### Task instructions
Print out all the records, word for word.

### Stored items
--------------------------------
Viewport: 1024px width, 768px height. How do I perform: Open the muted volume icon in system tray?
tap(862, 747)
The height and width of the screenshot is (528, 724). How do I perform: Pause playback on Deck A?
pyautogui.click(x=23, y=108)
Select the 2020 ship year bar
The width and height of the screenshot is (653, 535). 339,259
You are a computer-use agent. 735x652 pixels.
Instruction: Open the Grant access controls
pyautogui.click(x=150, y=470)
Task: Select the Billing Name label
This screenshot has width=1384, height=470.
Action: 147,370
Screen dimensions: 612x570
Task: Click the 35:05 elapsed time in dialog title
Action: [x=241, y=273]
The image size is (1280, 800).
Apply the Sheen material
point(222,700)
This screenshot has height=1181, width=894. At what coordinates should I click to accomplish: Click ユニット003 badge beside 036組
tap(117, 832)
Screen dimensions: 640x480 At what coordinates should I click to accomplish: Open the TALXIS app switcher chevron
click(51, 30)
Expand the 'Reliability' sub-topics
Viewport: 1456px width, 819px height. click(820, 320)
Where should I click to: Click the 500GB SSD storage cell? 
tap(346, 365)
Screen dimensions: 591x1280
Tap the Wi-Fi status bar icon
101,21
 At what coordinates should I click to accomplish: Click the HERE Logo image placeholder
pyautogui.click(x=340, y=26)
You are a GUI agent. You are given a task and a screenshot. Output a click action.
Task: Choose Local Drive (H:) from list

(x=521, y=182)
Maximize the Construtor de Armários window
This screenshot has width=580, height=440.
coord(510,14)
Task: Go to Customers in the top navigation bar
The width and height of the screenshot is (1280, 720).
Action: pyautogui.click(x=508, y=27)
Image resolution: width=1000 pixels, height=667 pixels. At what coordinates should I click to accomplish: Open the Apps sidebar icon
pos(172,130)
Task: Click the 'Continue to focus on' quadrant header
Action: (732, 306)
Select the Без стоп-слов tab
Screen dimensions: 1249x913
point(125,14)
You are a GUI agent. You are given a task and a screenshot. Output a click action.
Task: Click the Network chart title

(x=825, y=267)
--------------------------------
### Exercise solution
Viewport: 1024px width, 768px height. How do I perform: Open the muted volume icon in system tray?
tap(862, 747)
The height and width of the screenshot is (528, 724). How do I perform: Pause playback on Deck A?
pyautogui.click(x=23, y=108)
Select the 2020 ship year bar
The width and height of the screenshot is (653, 535). 339,259
You are a computer-use agent. 735x652 pixels.
Instruction: Open the Grant access controls
pyautogui.click(x=150, y=470)
Task: Select the Billing Name label
This screenshot has width=1384, height=470.
Action: 147,370
Screen dimensions: 612x570
Task: Click the 35:05 elapsed time in dialog title
Action: [x=241, y=273]
The image size is (1280, 800).
Apply the Sheen material
point(222,700)
This screenshot has height=1181, width=894. At what coordinates should I click to accomplish: Click ユニット003 badge beside 036組
tap(117, 832)
Screen dimensions: 640x480 At what coordinates should I click to accomplish: Open the TALXIS app switcher chevron
click(51, 30)
Expand the 'Reliability' sub-topics
Viewport: 1456px width, 819px height. click(820, 320)
Where should I click to: Click the 500GB SSD storage cell? 
tap(346, 365)
Screen dimensions: 591x1280
Tap the Wi-Fi status bar icon
101,21
 At what coordinates should I click to accomplish: Click the HERE Logo image placeholder
pyautogui.click(x=340, y=26)
You are a GUI agent. You are given a task and a screenshot. Output a click action.
Task: Choose Local Drive (H:) from list

(x=521, y=182)
Maximize the Construtor de Armários window
This screenshot has width=580, height=440.
coord(510,14)
Task: Go to Customers in the top navigation bar
The width and height of the screenshot is (1280, 720).
Action: pyautogui.click(x=508, y=27)
Image resolution: width=1000 pixels, height=667 pixels. At what coordinates should I click to accomplish: Open the Apps sidebar icon
pos(172,130)
Task: Click the 'Continue to focus on' quadrant header
Action: (732, 306)
Select the Без стоп-слов tab
Screen dimensions: 1249x913
point(125,14)
You are a GUI agent. You are given a task and a screenshot. Output a click action.
Task: Click the Network chart title

(x=825, y=267)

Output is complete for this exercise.